**Work task:** Look through the lines below and extract each one that contains "agent".

==== Information provided

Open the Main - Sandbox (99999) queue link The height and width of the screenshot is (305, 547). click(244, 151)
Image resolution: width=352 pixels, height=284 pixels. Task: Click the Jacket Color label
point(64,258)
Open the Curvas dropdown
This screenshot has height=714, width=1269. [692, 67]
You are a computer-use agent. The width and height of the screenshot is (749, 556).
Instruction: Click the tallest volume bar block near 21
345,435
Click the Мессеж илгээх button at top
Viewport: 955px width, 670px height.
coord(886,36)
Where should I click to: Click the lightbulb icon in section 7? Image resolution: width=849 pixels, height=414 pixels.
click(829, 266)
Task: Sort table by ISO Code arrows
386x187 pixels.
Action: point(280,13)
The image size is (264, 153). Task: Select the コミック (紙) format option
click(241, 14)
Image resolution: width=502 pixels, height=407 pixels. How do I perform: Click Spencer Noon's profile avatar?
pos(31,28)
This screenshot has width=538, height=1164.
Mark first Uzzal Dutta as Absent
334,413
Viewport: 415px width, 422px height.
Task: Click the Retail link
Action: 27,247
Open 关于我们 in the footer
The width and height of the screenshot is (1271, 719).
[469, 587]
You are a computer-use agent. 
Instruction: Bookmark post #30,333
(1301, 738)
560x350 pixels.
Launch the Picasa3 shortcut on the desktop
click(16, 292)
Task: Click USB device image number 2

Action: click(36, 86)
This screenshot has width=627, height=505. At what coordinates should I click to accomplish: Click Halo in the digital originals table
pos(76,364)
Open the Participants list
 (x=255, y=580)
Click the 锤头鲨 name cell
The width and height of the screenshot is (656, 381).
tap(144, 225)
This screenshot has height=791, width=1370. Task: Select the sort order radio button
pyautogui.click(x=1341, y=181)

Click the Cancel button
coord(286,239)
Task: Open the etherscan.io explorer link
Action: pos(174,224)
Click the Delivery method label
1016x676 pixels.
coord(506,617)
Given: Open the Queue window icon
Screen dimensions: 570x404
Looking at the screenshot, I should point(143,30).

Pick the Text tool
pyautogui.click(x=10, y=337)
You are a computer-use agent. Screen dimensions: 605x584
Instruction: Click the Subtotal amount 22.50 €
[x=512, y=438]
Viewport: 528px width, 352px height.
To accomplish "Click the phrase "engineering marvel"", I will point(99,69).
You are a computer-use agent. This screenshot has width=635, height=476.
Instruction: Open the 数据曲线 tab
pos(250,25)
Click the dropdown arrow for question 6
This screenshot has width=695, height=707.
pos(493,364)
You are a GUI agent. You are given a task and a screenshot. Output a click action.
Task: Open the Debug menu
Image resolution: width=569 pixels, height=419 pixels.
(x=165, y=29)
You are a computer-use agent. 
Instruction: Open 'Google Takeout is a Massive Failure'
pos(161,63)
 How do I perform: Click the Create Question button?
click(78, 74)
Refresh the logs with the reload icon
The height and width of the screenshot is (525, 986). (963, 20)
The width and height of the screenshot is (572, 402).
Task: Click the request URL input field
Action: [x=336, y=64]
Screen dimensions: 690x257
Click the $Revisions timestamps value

========

**Answer section:**
You are a computer-use agent. The width and height of the screenshot is (749, 556).
You are a computer-use agent. 
You are a computer-use agent. Screen dimensions: 605x584
You are a computer-use agent. This screenshot has width=635, height=476.
You are a GUI agent. You are given a task and a screenshot. Output a click action.
You are a computer-use agent. 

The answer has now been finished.